Za nami Mazurska Gala MMA! W jednej z głównych walk wieczoru do zawodowych startów powrócił Kamil Waluś (4-5). ”Augustowski Drwal” został znokautowany w 16 sekund przez Karola Żołowskiego (1-0). Dla reprezentant Berserkers Team Suwałki było to zdecydowanie mocne rozpoczęcie kariery zawodowej.
Pojedynek rozpoczął się, od wspólnego badania się w stójce. Po około 10 sekundach Waluś wystrzelił prawym sierpem, nadziewając się na kontre Żołowskiego. Po tym ciosie reprezentant Thor Szkoła Walki padł na deski i został dobity w parterze.
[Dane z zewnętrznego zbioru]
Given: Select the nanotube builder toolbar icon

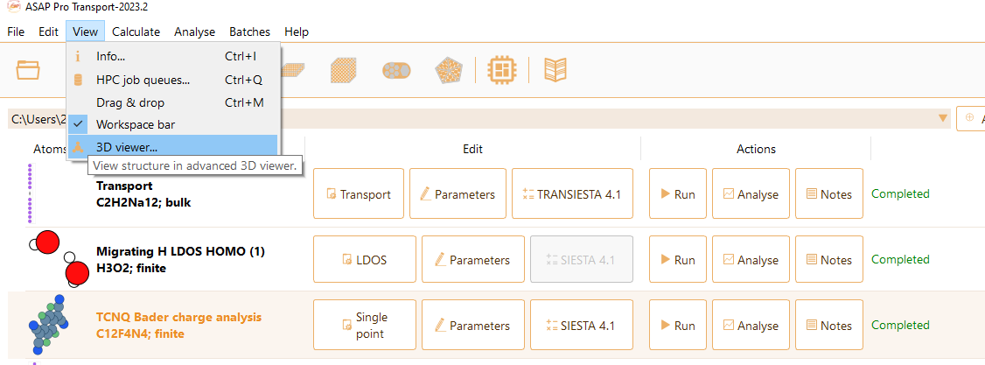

Dla Kamila Walusia był to powrót po prawie 5 latach, oraz czwarta porażka z rzędu. Wcześniej ”Drwal” miał okazję walczyć dla organizacji KSW, gdzie toczył boje z takimi zawodnikami jak Oli Thompson (20-12) czy Szymon Bajor (20-8). Ostatnie zwycięstwo dla organizacji zdobył na gali z numerem 22, gdzie rozbił ciosami Greka Christosa Piliafasa (4-4).
Żołowski tym starciem udanie zadebiutował w zawodowej formule. W swoim ostatnim pojedynku semi-pro, zawodnik z Suwałk znokautował Tomasza Smolucha (0-0). Pojedynek ten odbył się podczas 13 gali MMA Cup w Białymstoku.